AIM: Please return every line of the data below that contains the word "Dismiss", copying each line unchanged.

◇ ◇ ◇ ◇ ◇ ◇ ◇

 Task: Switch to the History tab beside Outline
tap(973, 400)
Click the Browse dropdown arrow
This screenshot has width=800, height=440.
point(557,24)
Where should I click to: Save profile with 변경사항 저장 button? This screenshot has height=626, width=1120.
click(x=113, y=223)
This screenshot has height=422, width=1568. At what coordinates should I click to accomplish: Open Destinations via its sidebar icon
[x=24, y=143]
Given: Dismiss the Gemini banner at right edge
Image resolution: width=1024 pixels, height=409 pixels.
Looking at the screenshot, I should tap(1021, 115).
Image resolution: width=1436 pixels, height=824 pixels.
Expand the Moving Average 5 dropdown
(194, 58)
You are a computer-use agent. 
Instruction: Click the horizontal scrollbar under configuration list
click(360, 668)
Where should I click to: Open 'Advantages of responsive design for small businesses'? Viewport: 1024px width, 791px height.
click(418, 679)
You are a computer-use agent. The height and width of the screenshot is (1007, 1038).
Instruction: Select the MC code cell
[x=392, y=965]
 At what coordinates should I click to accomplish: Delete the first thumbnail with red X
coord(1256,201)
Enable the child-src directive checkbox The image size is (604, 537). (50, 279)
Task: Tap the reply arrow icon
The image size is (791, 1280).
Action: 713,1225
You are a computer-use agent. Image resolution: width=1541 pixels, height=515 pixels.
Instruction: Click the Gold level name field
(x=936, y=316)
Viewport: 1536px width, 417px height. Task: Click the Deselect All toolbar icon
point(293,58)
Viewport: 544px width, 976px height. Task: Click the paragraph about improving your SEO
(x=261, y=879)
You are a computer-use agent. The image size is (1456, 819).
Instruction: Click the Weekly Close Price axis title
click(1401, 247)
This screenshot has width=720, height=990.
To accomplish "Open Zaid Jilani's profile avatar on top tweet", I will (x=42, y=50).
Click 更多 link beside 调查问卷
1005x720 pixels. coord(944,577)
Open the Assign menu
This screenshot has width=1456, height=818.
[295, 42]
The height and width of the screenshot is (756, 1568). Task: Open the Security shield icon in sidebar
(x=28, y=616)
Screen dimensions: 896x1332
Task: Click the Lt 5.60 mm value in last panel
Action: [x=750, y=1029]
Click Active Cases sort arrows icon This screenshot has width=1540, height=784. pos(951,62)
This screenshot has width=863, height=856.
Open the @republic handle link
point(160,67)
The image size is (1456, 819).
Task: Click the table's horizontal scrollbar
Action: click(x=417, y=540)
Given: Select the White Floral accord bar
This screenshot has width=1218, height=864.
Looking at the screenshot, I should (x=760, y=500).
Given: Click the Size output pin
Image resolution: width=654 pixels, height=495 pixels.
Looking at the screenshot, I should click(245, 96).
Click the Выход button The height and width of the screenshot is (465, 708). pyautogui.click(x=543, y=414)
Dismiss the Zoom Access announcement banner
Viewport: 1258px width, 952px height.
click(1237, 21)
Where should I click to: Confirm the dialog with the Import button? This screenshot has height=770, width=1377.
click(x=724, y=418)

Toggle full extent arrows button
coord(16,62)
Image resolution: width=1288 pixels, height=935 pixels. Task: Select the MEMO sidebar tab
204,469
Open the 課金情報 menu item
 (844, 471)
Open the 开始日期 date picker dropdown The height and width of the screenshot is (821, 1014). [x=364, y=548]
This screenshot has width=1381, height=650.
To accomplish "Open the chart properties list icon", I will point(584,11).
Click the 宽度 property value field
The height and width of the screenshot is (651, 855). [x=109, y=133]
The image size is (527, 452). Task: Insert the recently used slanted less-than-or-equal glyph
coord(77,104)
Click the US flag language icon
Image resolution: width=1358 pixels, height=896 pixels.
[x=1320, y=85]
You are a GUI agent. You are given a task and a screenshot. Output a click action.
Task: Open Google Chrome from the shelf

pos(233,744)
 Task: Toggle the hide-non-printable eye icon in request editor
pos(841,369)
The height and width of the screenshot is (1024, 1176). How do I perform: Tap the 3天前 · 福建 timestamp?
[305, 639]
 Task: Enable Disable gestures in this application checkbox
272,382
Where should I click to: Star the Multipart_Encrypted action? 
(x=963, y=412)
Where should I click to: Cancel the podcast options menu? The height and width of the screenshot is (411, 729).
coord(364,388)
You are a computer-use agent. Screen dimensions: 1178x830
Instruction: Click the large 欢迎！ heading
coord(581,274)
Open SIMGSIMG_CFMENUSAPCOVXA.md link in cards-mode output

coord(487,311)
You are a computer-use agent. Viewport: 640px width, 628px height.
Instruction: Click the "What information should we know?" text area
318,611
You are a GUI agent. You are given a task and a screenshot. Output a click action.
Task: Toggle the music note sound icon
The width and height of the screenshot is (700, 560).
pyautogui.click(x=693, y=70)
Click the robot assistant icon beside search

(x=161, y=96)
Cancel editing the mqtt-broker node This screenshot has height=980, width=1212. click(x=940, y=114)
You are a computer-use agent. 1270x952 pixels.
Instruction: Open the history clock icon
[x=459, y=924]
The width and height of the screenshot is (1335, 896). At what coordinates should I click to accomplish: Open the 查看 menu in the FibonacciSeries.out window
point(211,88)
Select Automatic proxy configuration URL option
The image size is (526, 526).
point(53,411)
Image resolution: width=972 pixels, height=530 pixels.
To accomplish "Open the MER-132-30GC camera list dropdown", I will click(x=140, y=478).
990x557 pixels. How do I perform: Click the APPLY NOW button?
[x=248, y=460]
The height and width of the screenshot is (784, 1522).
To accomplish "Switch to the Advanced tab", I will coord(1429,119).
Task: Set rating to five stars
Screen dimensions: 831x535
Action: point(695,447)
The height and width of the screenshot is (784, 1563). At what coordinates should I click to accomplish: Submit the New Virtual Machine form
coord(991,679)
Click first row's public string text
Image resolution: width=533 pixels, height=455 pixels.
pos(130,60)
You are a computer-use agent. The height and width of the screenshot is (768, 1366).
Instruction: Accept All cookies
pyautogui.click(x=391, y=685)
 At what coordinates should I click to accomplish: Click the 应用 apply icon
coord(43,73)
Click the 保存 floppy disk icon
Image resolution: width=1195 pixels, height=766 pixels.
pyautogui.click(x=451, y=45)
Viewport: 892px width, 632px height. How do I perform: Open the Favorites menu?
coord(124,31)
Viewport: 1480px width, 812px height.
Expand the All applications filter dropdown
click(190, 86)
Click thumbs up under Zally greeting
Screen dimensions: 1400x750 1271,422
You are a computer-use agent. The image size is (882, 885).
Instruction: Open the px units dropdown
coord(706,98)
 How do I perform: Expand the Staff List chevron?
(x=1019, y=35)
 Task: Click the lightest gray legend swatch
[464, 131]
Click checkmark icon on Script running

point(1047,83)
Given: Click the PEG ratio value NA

◇ ◇ ◇ ◇ ◇ ◇ ◇

RESULT:
Given: Dismiss the Gemini banner at right edge
Dismiss the Zoom Access announcement banner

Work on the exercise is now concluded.